И может быть, ему милее наши дни,
Чем пыл священный тот, – ведь он менялся с нами.
Бог – это то, что мы подумали о нем,
С чем кинулись к нему, о чем его спросили.
Он в лед ввергает нас, и держит над огнем,
И быстрой рад езде в ночном автомобиле,
И может быть, живет он нашей добротой
И гибнет в нашем зле, по-прежнему кромешном.
Мелькнула, вся в огнях, – не в церкви грубой той,
Не только в церкви той, хотя и в ней, конечно.
Старуха, что во тьме поклоны бьет ему,
Пускай к себе домой вернется в умиленье.
Но пусть и я строку заветную прижму
К груди, пусть и меня заденет шелестенье
Листвы, да обрету покой на полчаса
И в грозный образ тот, что вылеплен во мраке,
Внесу две-три черты, которым небеса,
Быть может, как теплу сочувствуют и влаге.
«Трагедия легка: убьют или погубят…»
Трагедия легка: убьют или погубят —
Искуплен будет мрак прозреньем и слезой.
Я драм боюсь, Эсхил. Со всех сторон обступят,
Обхватят, оплетут, как цепкою лозой,
Безвыходные сны, бесстыдные невзгоды,
Бессмертная латынь рецептов и микстур,
Придет грузотакси, разъезды и разводы,
Потупится сосед, остряк и балагур.
Гуляет во дворе старик с больным ребенком,
И жимолость им вслед пушистая шумит.
Что ж, лучше б алкашом он был или подонком?
Всех бед не перечесть, не высказать обид.
Есть ужасы, что нам, должно быть, и не снились.
Под шторку на окне просунутся лучи.
Ты спишь? Не за тебя ль в соседней расплатились
Квартире толчеей и криками в ночи?
«Скорей соринка, чем жучок. Полусоринка…»
Скорей соринка, чем жучок. Полусоринка,
Полужучок. Но как у нас из-под руки
Стремглав она бежит! Вот пауза, заминка.
Вот снова мелкий бег, зигзаги и рывки.
И можно ль не бежать, и можно ль не бояться?
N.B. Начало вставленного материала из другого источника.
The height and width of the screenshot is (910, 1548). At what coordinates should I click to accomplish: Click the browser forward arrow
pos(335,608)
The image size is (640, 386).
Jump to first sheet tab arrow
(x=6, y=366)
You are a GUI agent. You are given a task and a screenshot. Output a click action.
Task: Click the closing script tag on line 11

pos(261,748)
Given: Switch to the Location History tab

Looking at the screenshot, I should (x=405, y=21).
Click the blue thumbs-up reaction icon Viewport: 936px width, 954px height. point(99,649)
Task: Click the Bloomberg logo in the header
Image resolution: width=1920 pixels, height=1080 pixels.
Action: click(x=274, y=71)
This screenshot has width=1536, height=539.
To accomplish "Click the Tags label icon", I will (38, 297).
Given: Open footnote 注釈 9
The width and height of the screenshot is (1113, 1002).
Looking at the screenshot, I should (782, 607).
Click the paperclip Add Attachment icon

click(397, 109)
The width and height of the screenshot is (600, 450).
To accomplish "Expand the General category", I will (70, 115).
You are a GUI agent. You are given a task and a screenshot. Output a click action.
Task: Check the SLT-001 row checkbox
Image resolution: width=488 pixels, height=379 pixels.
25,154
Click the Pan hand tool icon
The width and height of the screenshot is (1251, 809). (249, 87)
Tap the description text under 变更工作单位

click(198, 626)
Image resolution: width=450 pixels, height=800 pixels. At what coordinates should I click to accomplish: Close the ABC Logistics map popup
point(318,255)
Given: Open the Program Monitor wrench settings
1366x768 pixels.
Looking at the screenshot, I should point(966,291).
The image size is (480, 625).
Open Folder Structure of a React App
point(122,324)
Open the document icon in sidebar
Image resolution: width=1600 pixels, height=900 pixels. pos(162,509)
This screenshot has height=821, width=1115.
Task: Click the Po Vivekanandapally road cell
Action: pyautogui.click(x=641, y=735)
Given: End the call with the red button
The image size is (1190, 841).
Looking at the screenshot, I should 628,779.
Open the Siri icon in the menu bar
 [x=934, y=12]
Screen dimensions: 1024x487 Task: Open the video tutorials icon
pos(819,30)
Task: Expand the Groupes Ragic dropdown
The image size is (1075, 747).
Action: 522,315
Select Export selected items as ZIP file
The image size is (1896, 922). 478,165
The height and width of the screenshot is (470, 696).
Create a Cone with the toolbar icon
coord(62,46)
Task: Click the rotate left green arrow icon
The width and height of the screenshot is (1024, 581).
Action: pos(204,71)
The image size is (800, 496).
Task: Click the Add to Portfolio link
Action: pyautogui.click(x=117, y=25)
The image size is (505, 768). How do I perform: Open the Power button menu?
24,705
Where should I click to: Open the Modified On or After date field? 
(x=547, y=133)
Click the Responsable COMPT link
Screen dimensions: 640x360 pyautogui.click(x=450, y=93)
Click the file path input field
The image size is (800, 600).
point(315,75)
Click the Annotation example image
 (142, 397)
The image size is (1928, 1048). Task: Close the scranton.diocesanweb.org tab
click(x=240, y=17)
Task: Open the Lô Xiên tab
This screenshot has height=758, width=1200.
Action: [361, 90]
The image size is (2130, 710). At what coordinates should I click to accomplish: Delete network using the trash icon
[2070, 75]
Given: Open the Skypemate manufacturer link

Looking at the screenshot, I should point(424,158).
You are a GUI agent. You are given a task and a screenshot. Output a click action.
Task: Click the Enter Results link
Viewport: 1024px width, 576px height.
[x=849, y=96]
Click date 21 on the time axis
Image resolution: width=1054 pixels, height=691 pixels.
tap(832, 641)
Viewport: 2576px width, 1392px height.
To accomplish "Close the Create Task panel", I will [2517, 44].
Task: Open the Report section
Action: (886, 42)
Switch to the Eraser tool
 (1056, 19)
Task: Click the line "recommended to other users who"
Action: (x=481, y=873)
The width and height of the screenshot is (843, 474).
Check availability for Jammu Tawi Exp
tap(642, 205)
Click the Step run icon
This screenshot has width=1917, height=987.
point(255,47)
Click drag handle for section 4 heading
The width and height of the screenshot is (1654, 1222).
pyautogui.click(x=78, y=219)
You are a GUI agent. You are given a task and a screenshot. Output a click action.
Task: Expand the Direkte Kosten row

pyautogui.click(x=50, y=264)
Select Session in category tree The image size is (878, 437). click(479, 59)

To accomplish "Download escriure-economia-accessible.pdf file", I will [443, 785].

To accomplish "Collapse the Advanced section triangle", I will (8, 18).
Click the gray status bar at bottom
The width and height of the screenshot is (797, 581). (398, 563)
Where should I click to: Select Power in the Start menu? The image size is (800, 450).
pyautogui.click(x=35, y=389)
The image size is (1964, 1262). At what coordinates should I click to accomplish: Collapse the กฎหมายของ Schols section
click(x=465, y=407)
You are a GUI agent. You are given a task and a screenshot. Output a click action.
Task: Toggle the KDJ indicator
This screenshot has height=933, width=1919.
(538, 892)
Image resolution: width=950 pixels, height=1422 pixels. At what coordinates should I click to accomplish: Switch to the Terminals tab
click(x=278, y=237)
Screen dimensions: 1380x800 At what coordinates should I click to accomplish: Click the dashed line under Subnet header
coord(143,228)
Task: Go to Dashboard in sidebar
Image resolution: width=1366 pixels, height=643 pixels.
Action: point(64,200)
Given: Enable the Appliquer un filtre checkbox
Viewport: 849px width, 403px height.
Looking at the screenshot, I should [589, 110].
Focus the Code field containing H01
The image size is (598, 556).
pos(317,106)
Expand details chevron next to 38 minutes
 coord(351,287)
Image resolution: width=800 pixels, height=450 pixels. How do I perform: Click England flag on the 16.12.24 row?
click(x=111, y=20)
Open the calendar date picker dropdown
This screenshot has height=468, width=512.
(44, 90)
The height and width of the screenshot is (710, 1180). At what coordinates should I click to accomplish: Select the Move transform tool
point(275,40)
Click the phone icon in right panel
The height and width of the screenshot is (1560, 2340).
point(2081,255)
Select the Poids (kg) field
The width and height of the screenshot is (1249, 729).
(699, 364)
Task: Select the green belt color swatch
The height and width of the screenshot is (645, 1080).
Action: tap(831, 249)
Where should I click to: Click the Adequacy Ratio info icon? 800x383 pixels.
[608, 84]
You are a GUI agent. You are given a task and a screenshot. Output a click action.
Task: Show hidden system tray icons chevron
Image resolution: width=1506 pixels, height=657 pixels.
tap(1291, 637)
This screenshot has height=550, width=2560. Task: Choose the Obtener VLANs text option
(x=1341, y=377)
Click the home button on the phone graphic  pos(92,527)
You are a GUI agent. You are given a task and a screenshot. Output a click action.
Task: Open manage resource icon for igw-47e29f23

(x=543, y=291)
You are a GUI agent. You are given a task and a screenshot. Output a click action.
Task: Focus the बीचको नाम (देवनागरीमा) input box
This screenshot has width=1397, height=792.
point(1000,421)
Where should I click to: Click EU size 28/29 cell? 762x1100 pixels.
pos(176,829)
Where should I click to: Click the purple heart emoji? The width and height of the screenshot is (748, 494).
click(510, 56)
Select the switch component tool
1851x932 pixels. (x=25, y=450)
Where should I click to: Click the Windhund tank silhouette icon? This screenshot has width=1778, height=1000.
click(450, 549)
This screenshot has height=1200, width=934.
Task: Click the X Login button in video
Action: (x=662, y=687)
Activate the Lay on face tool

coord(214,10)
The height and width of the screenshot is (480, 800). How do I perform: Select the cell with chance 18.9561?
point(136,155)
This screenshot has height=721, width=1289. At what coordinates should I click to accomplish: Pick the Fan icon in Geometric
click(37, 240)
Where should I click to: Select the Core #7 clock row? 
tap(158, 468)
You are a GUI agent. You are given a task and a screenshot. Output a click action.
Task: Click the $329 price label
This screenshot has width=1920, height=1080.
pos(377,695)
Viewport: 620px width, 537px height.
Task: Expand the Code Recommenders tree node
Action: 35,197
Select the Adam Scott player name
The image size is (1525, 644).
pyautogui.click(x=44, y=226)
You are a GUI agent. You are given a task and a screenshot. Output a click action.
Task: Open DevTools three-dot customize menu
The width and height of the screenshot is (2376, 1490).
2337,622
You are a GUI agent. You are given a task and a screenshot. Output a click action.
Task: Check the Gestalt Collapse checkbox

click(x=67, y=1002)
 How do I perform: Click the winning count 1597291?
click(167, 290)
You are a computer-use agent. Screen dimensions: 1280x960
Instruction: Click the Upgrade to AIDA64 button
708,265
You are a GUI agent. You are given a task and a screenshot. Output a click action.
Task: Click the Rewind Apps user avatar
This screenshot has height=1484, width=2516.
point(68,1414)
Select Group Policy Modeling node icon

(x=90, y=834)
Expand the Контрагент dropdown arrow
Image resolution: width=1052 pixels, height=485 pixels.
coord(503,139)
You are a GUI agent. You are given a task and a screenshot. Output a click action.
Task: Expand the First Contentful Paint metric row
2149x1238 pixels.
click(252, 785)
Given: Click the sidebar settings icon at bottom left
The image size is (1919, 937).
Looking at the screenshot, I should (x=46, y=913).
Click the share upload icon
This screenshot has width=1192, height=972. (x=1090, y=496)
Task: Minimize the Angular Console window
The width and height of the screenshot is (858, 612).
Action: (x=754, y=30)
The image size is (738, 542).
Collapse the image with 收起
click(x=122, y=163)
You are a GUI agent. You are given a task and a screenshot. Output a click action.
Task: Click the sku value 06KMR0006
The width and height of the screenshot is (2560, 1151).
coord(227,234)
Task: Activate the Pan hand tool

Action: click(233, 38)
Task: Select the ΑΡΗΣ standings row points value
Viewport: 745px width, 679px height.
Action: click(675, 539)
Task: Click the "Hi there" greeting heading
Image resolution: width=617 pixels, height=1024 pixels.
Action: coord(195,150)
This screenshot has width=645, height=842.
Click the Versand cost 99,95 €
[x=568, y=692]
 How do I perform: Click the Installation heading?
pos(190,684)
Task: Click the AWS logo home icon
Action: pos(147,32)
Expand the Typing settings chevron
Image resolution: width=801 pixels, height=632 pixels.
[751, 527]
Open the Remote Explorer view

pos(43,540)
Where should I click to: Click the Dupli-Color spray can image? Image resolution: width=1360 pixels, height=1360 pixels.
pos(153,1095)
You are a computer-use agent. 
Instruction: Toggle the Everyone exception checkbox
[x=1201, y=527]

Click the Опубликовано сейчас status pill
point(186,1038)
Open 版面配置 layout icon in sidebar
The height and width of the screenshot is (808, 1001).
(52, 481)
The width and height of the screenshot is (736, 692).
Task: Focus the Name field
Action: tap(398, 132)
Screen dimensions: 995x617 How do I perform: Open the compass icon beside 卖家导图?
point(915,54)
Страх – вот что всех иных, священных чувств древней.
Не помню, кто бежал так, бросив щит, – Гораций?
Соринкой лучше быть: поди ее прибей!
Жучок, товарищ мой, зазорный брат забытый,
Засунутый бог весть в какую пыль, сухой,
Запуганный, – задет слепой твоей обидой,
Что вижу? Голый страх, защитный страх живой.
Не память, не любовь, не жажда приключений
Роднит живущих нас, на поиски добра,
А страх, бессмертный страх… Тем храбрость драгоценней!
Соринка, стать жучком решившись, так храбра.
«Надгробие. Пирующий этруск…»
Надгробие. Пирующий этруск.
Под локтем две тяжелые подушки,
Две плоские, как если бы моллюск
Из плотных створок выполз для просушки
И с чашею вина застыл в руке,
Задумавшись над жизнью, полуголый…
Что видит он, печальный, вдалеке:
Дом, детство, затененный дворик школы?
Иль смотрит он в грядущее, но там
Не видит нас, внимательных, – еще бы! —
Доступно человеческим глазам
Лишь прошлое, и всё же, крутолобый,
Он чувствует, что смотрят на него
Из будущего, и, отставив чашу,
Как звездный свет, соседа своего
Не слушая, вбирает жалость нашу.
«Он, о себе говоривший, что крупного плана…»
Он, о себе говоривший, что крупного плана
Видеть не может без слез на экране, – шутя
Это сказал, – всё равно, даже хвостик барана
Маленький, толстый, тем более – струи дождя,
В фильме как будто бегущие вскачь, и малина,
Белые, острые, цепкие листья ее,
Взгляд человеческий, женское платье, овчина
Желтая, жесткая, жаркая, просто тряпье
Или репейник, тем более – цепкая дверца
Автомобильная, кто обращается с ней
Так осмотрительно? – щелкнула, – екнуло сердце,
К псковскому поезду! – потные лица детей,
Он, замороченный лефовскими остряками,
С ними не спевшийся, хоть и пристегнутый к ним, —
Как на экране глаза голубеют белками!
Нет, кроме шуток, и Бог, если есть, – нелюдим,
Полка вагонная, плащ, на крючок аккуратно
Кем-то повешенный, кажется, нет ничего
Будничней, господи, жилки венозные, пятна
Старческих рук, это счастье смертельно, громадно,
Весь он в слезах – и не надо смотреть на него!